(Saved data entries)
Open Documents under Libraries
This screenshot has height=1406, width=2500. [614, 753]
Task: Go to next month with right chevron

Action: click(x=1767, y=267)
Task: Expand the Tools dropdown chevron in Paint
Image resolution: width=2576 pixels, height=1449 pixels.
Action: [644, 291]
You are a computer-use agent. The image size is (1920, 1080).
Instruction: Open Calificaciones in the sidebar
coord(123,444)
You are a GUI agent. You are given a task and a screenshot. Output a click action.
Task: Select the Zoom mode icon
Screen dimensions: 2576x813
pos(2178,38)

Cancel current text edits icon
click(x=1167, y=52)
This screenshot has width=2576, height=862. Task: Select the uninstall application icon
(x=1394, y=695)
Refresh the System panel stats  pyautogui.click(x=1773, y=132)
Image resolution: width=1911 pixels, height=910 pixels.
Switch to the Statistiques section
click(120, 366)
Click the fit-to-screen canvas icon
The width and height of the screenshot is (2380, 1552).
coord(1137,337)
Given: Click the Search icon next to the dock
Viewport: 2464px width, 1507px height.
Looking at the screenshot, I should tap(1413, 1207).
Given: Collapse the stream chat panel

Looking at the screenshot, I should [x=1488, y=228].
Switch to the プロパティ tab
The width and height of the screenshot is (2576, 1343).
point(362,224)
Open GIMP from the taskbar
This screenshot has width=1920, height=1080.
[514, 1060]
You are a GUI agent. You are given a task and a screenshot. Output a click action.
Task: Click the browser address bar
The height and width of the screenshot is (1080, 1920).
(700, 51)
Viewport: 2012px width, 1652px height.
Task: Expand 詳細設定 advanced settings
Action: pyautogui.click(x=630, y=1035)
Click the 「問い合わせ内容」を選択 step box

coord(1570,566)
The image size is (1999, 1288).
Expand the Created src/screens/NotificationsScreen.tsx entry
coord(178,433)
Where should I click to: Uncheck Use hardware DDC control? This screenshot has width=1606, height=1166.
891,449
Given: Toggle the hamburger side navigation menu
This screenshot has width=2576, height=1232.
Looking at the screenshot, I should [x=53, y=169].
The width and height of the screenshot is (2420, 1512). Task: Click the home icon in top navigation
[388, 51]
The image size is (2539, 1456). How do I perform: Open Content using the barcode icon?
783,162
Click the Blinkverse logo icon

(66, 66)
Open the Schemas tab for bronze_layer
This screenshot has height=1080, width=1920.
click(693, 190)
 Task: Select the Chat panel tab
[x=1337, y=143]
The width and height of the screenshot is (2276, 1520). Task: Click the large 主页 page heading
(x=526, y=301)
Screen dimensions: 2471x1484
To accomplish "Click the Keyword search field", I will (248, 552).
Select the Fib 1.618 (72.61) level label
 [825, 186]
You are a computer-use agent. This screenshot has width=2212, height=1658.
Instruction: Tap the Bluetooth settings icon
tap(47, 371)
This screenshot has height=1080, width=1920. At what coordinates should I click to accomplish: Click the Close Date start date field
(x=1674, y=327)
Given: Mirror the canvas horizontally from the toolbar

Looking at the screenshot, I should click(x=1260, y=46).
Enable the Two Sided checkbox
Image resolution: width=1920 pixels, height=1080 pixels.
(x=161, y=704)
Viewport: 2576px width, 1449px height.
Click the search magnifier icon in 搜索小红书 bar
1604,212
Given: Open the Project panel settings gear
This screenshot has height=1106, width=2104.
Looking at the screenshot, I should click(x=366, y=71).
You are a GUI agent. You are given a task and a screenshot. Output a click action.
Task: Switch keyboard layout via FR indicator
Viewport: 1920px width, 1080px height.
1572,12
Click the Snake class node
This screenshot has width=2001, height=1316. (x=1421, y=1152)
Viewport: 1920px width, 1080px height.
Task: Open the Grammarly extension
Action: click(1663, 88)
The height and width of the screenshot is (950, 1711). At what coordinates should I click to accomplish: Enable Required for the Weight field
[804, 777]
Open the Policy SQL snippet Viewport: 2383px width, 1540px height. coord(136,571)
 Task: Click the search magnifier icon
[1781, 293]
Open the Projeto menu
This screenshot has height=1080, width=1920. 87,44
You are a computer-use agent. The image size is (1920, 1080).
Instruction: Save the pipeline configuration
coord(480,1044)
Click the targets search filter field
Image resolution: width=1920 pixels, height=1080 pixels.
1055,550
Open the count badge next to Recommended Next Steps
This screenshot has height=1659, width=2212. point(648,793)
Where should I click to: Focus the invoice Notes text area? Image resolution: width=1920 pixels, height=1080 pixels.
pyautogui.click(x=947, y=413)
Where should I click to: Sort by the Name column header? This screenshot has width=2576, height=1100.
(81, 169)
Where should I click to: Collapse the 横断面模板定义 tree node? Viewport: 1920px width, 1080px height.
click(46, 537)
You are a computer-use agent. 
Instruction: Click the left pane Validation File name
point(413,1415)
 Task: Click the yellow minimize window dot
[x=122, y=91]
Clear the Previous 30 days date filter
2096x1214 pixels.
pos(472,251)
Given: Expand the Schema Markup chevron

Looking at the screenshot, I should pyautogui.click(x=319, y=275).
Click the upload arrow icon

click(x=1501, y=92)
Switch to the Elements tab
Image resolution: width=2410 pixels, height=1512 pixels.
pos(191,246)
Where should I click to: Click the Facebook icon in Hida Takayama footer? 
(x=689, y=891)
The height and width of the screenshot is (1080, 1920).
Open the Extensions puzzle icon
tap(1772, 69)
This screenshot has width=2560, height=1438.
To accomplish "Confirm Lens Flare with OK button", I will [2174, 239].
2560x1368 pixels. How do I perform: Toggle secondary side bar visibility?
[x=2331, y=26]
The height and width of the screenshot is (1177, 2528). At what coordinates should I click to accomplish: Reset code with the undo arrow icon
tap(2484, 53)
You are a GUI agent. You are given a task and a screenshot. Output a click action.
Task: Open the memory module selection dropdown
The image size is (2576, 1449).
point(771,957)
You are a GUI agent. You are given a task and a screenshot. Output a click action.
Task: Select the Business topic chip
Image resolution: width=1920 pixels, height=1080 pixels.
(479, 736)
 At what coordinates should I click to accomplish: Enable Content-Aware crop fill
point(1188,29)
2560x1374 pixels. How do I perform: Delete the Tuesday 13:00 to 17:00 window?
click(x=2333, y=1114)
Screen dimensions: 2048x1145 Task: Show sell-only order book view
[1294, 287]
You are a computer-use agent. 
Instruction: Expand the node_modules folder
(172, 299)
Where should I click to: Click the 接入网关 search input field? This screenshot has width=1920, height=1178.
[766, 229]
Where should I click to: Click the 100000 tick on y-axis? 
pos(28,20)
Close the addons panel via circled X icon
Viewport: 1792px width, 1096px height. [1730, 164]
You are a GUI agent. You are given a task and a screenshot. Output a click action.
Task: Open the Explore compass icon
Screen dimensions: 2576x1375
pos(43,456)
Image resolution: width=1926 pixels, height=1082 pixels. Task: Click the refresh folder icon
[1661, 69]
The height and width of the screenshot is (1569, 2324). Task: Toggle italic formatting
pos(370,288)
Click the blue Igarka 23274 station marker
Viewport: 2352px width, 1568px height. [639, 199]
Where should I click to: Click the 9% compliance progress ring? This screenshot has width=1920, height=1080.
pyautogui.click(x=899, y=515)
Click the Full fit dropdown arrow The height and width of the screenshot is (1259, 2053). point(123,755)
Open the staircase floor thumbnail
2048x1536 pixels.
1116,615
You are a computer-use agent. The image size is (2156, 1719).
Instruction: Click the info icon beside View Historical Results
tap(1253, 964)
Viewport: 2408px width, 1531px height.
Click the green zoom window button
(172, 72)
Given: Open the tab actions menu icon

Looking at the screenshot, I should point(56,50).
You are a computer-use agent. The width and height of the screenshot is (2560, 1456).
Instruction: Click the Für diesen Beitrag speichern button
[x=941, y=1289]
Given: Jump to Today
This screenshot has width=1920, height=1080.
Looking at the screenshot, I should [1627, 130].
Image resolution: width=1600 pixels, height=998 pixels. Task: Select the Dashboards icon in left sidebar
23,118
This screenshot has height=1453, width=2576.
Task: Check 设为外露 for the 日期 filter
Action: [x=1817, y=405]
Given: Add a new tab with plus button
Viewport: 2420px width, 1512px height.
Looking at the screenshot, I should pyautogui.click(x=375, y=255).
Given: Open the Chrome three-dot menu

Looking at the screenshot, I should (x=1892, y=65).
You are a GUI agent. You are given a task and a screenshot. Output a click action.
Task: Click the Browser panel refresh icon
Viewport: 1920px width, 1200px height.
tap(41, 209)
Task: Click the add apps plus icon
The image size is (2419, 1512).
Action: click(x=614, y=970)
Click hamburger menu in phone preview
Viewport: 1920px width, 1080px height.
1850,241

* **What the task asks**
Among the lines above, count those containing the string "will"; please give the count alone.

* **Problem solution**
2